Dengan pendidikan melalui institusi sekolah, kita memang melatih siswa untuk bermatematika, berlogika, berbahasa, dan bersikap. Namun, semua itu mengambang. Ibarat melatih monyet untuk memakai payung atau naik sepeda, begitulah pendidikan kita. Monyet itu memang cekatan memakai payung, bahkan mungkin dengan sangat akrobatik sehingga penonton berdecak kagum. Hanya saja, kita terpana semata hanya karena monyet itu bisa melakukan sesuatu yang di luar kodratnya. Itu saja.
Kurang lebih, begitulah narasi pendidikan kita. Kita hanya terkesima ketika siswa dipaksa melakukan hal-hal di luar kodratnya. Kita bertepuk tangan ketika nilai ujian nasional (UN) dan rapor siswa berkemilauan. Namun, ini hanya prestasi semu.
Ibarat monyet itu, meski bisa melakukan hal-hal ajaib itu, semua itu tetap saja tak berguna. Monyet itu memang terampil memakai payung. Namun, ketika hujan datang dan payung tersedia, monyet itu tetap saja tak bisa melindungi dirinya dari hujan. Ilmunya memakai payung tak berguna, kecuali untuk sirkus.
Kita sebenar-benarnya tak pernah mengajarkan supaya siswa terampil memakai ilmu dalam kehidupan. Semua hanya formalitas. Dalam pada kacamata seperti inilah saya melihat mengapa Anies Baswedan memangkas biaya dana rehabilitasi sekolah.

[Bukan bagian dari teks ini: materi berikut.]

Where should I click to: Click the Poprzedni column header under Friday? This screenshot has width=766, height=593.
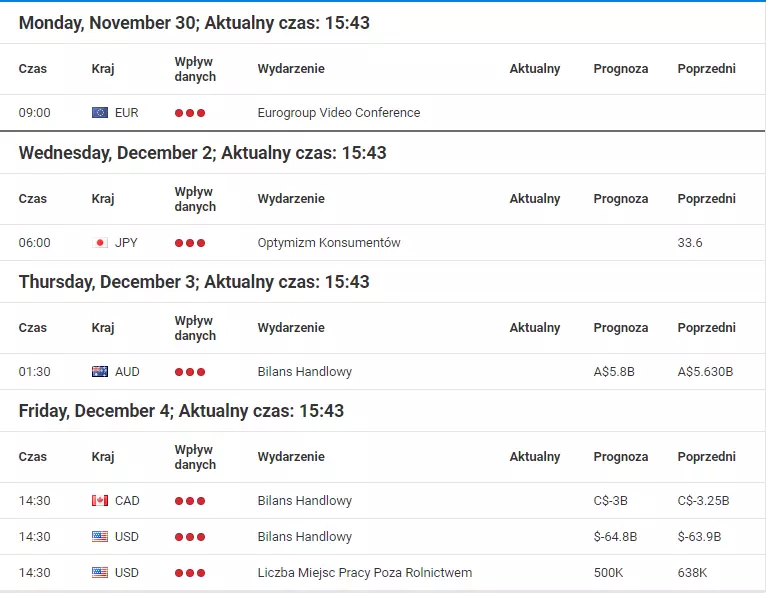coord(706,457)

Anies seperti sedang berkata: untuk apa kita merehabilitasi sekolah karena pendidikan sudah salah kaprah? Itu versi satirnya. Versi sarkasnya tentu sudah beda. Tak perlu saya sebutkan di sini. Anda lebih tahu dari saya untuk memahami gestur tersebut, bukan?
Bacaan terkait
Mengurai Logika Kebijakan Gubernur Anies
Gubernur Anies dan Polemik Staf Khusus
Kemiripan Anies dengan Trump: Rasisme dan Politik “Siulan Anjing”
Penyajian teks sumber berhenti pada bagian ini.